MATERIAL TO PROCESS:
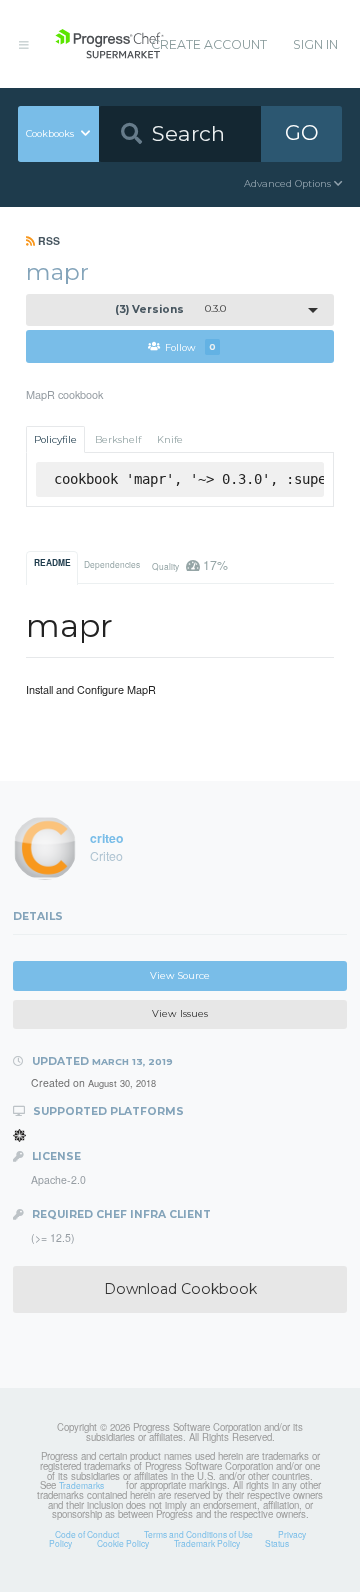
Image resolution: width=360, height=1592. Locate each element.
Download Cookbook (180, 1289)
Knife (170, 439)
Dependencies (112, 564)
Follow (190, 346)
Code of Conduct (87, 1534)
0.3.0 (170, 309)
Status (277, 1543)
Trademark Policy (207, 1543)
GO (302, 132)
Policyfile (55, 439)
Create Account (209, 44)
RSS (47, 240)
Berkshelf (118, 439)
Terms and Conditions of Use (198, 1534)
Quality (189, 564)
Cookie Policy (123, 1543)
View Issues (180, 1013)
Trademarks (81, 1485)
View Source (180, 975)
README (52, 563)
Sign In (315, 44)
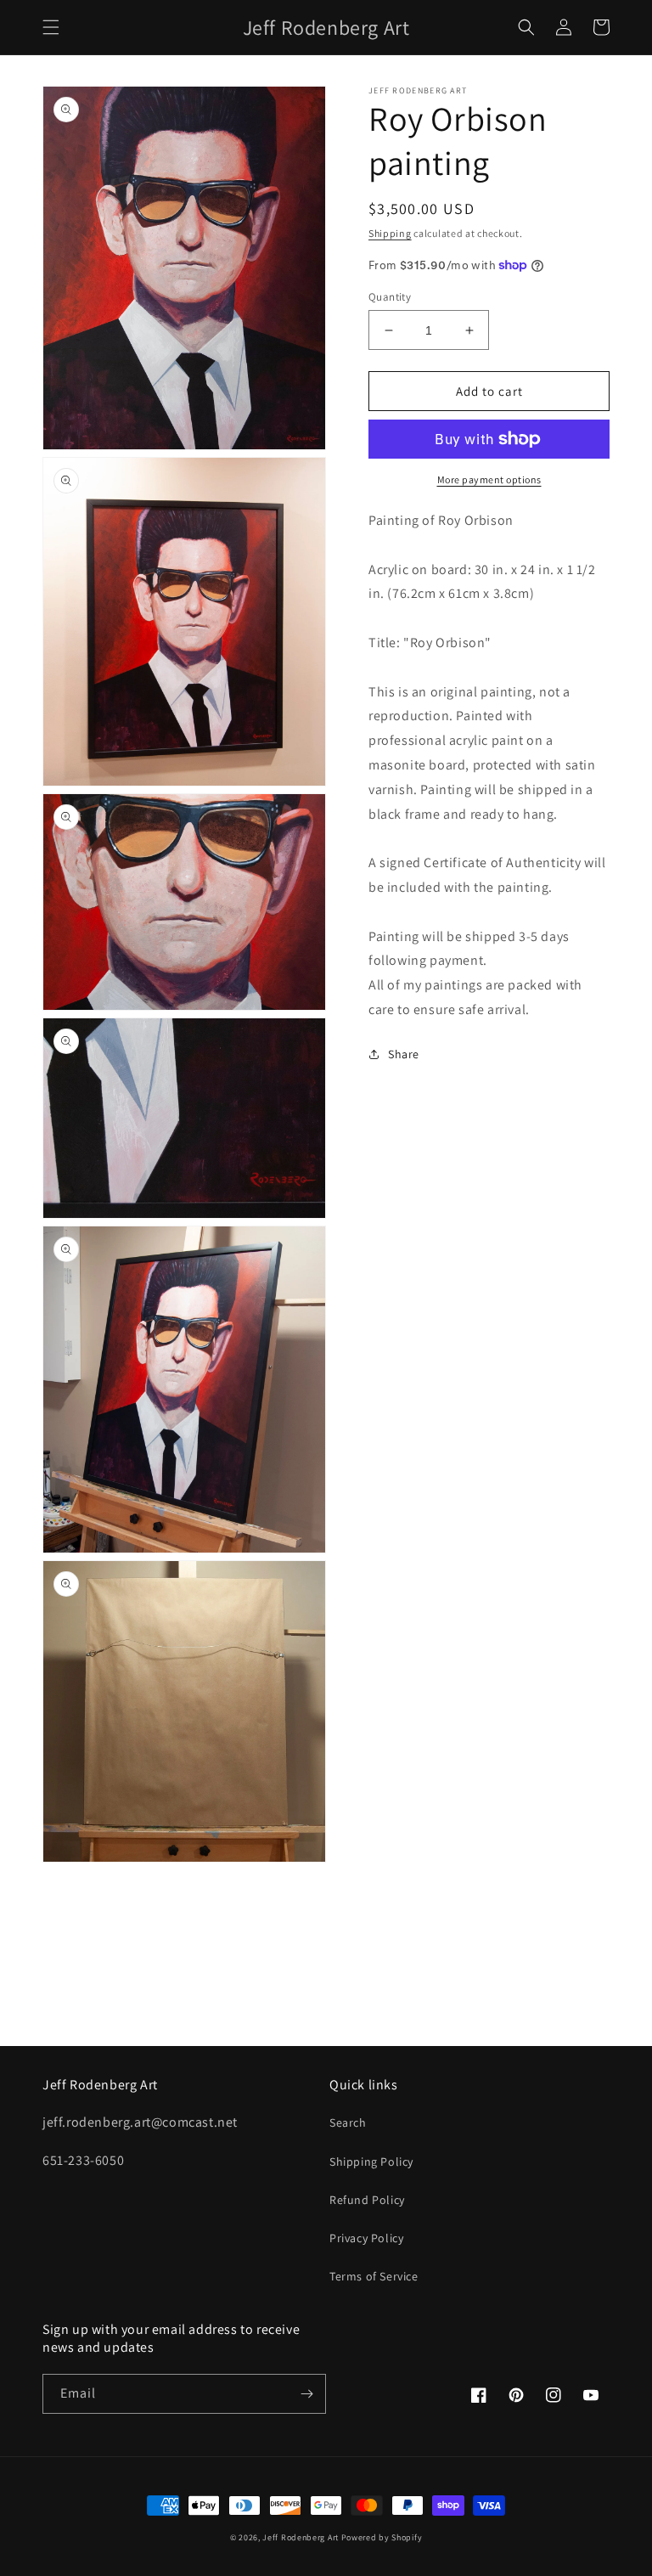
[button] (51, 27)
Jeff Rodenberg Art (300, 2537)
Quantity (389, 297)
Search (348, 2122)
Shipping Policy (371, 2161)
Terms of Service (374, 2276)
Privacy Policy (366, 2238)
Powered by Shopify (382, 2537)
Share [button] (403, 1054)
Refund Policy (367, 2199)
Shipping (390, 233)
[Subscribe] (306, 2394)
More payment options (489, 479)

PROBLEM: Omitting the images, transcribe every record exactly.

RESPONSE AREA:
Image resolution: width=360, height=1592. Locate each element.
Download Cookbook (180, 1289)
Knife (170, 439)
Dependencies (112, 564)
Follow (190, 346)
Code of Conduct (87, 1534)
0.3.0 (170, 309)
Status (277, 1543)
Trademark Policy (207, 1543)
GO (302, 132)
Policyfile (55, 439)
Create Account (209, 44)
RSS (47, 240)
Berkshelf (118, 439)
Terms and Conditions of Use (198, 1534)
Quality (189, 564)
Cookie Policy (123, 1543)
View Issues (180, 1013)
Trademarks (81, 1485)
View Source (180, 975)
README (52, 563)
Sign In (315, 44)
[button] (51, 27)
Jeff Rodenberg Art (300, 2537)
Quantity (389, 297)
Search (348, 2122)
Shipping Policy (371, 2161)
Terms of Service (374, 2276)
Privacy Policy (366, 2238)
Powered by Shopify (382, 2537)
Share [button] (403, 1054)
Refund Policy (367, 2199)
Shipping (390, 233)
[Subscribe] (306, 2394)
More payment options (489, 479)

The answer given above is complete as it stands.